- **PROBLEM DETAILS**: In the article on shame and self-conscious emotions below, reproduce word for word the passage from "n. A self-conscious emotion characterized" up to and including "judgment or ridicule.".

*** TEXT SHOWN

Shame and the Self-Conscious Emotions

self-conscious emotions shame on little boy covering his face with his hands

Are you listening to that little voice in your head?

You are walking down a busy street and trip on an uneven sidewalk. Or you are looking at old photographs and unearth one from when you were in active addiction, wearing a party hat that says, KISS ME, I’M IRISH. Or, as an adult, your mother says something about your lack of progress at work, and it sends you back to feelings of inadequacy from childhood. Your inner voice tells you that you have done something “wrong,” “clumsy,” or “shameful.”

 

Self-conscious emotions relate to how we feel about ourselves and our consciousness of how others react to us. Further, the little voice that tells us we are “clumsy” or “fabulous” is called our “inner monologue” or “self-talk.” And paying attention to that voice can be crucial for identifying internalized shame and other self-conscious emotions. The self-conscious emotions discussed in this article, shame, guilt, embarrassment, and humiliation, are often used synonymously, although they are different.

 

Self-Conscious Emotions

  • Shame
  • Guilt
  • Embarrassment
  • Humiliation

 

Why are they called “self-conscious” emotions? To be self-conscious implies an ability to self-reflect and self-evaluate. Which, by nature, requires a sense of self, a set of values and standards, and the ability to compare oneself to others. Self-conscious emotions allow us to relate to and judge ourselves against those around us. Additionally, these emotions make us aware of how other people perceive us.

 

 

Definitions from the American Psychological Association (APA) Dictionary:

Shame

 

n. A highly unpleasant self-conscious emotion arising from the sense of something dishonorable, immodest, or indecorous in one’s conduct or circumstances.

 

Shame is typically characterized by withdrawal from social intercourse. For example, hiding or distracting the attention of another from one’s shameful action can profoundly affect psychological adjustment and interpersonal relationships. Shame motivates avoidance behavior but also defensive retaliatory anger.

 

Guilt

 

n. A self-conscious emotion characterized by a painful appraisal of having done (or thought) something wrong.

 

Guilt often elicits a readiness to take action designed to undo or mitigate this wrong. However, it is distinct from shame, in which there is the additional intense fear of one’s deeds being publicly exposed to judgment or ridicule.

 

Embarrassment

 

n. A self-conscious emotion in which a person feels awkward or flustered in other people’s company or because of the attention of others.

 

Embarrassment happens when we are observed in actions subject to mild disapproval from others. It often has an element of self-deprecating humor. And it is typically characterized by nervous laughter, a shy smile, or blushing.

 

Humiliation

 

n. A self-conscious emotion, similar to shame, that results from being disgraced or criticized.

 

self-conscious emotions

Guilt often elicits a readiness to take action.

 

Humiliation can be a very intense, painful, negative emotion. Characteristics include unwanted, negative public exposure or a threat to one’s identity. Studies show that the most intense emotional reactions to public insults happened when an audience laughed or did not offer support.

******
*** SUPPLIED DATA

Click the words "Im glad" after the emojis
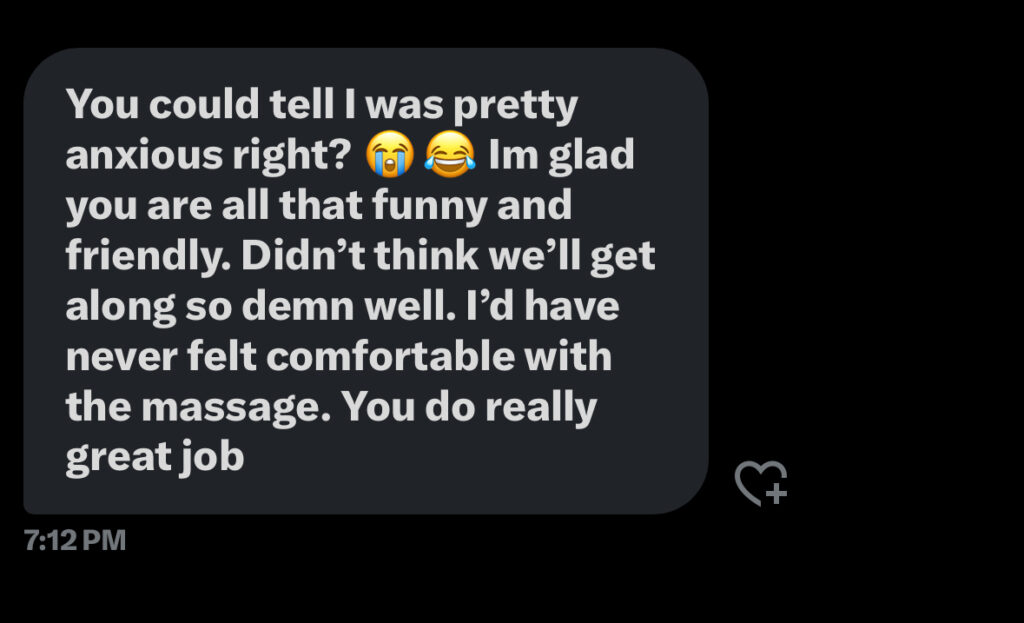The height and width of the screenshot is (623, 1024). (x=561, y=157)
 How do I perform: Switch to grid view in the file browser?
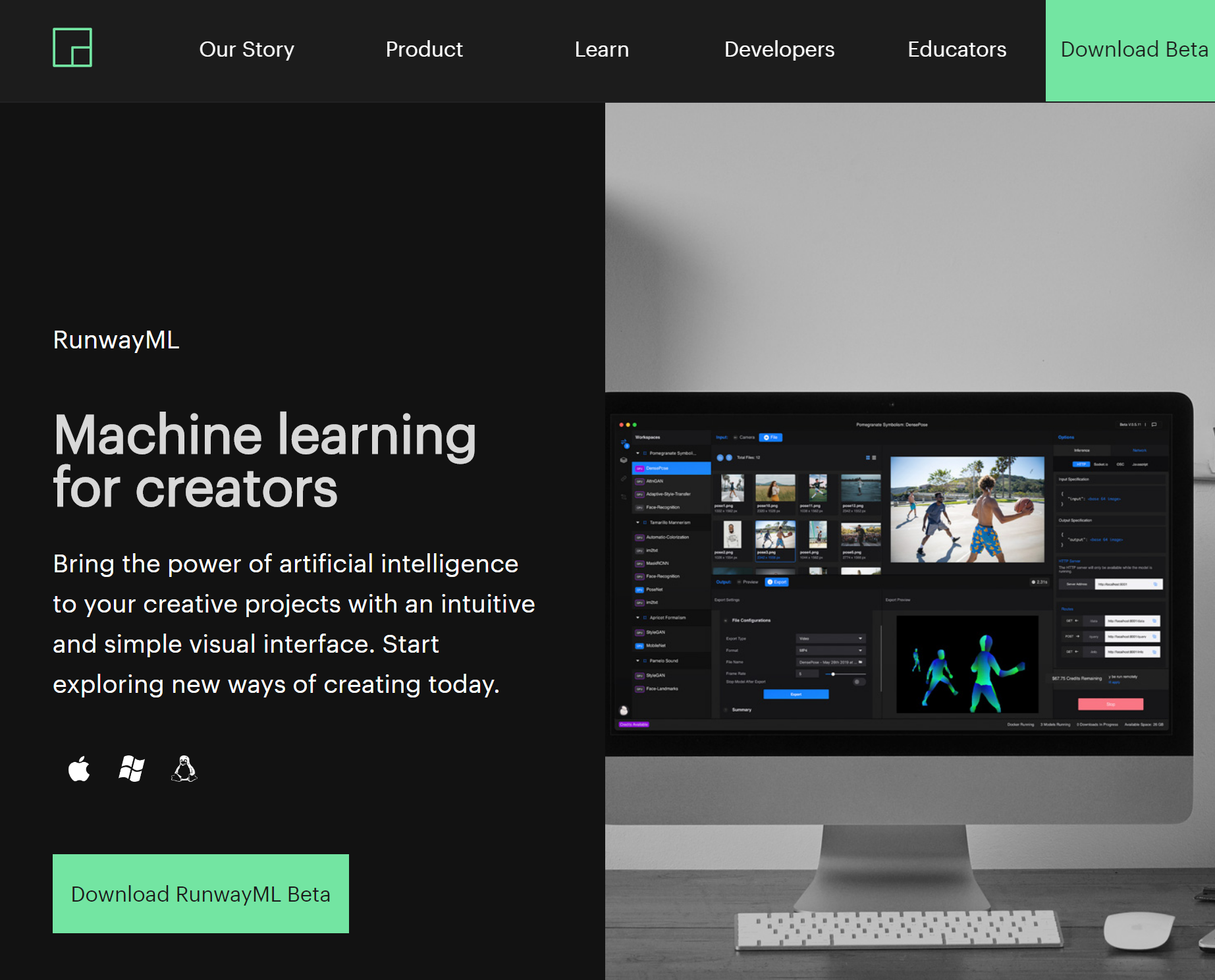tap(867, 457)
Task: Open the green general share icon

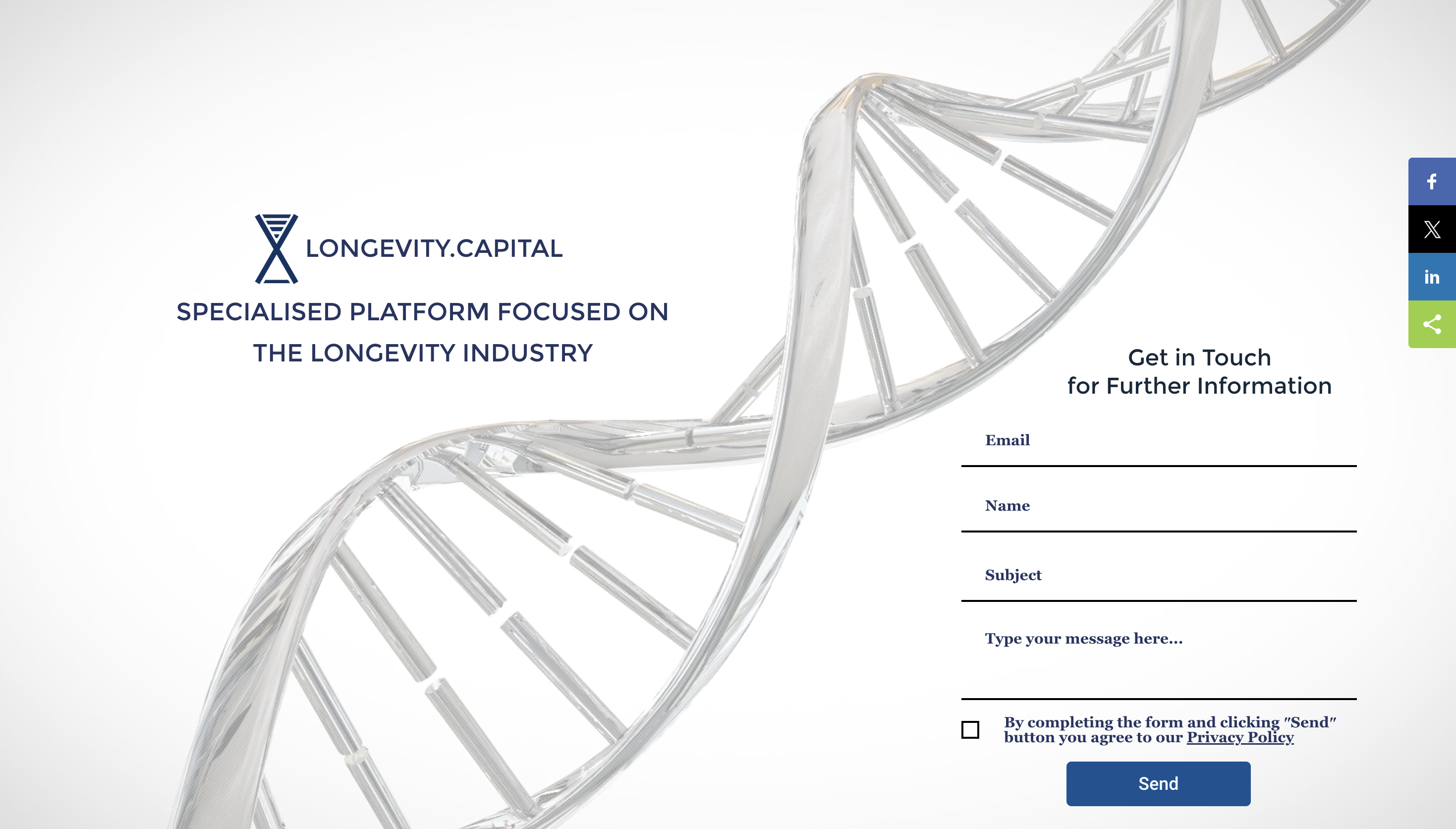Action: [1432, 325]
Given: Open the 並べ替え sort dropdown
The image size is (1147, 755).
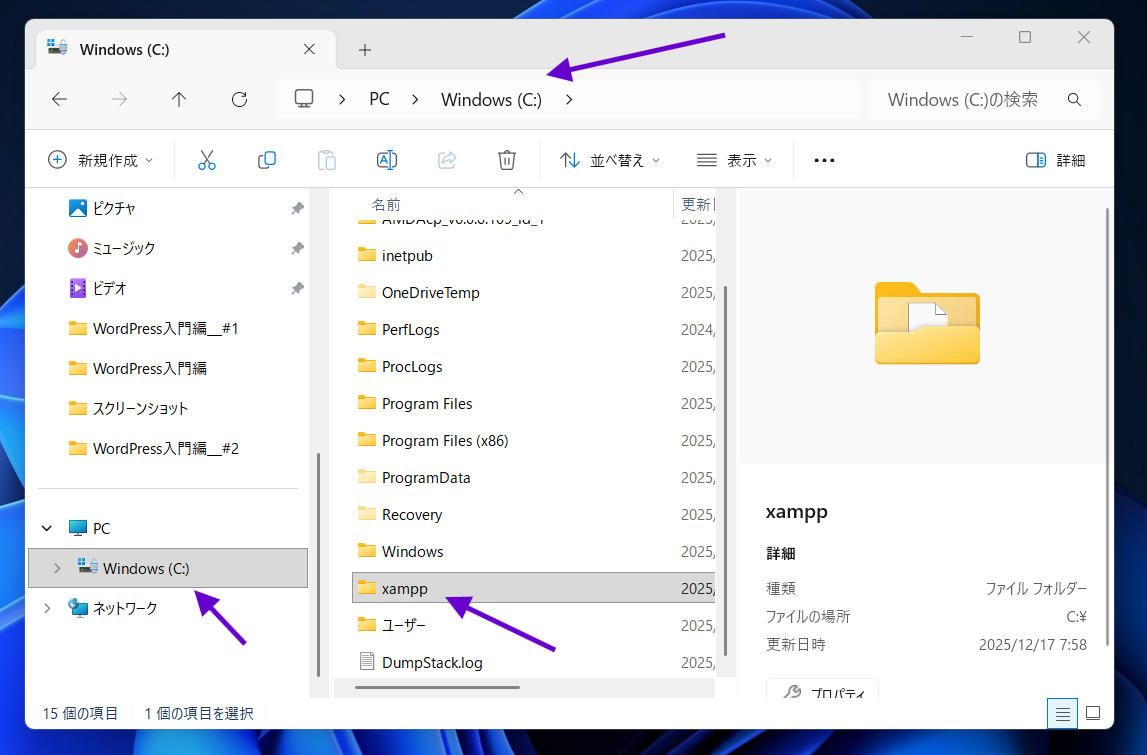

******

- **RESPONSE TO THE EXERCISE**:
n. A self-conscious emotion characterized by a painful appraisal of having done (or thought) something wrong.

 

Guilt often elicits a readiness to take action designed to undo or mitigate this wrong. However, it is distinct from shame, in which there is the additional intense fear of one’s deeds being publicly exposed to judgment or ridicule.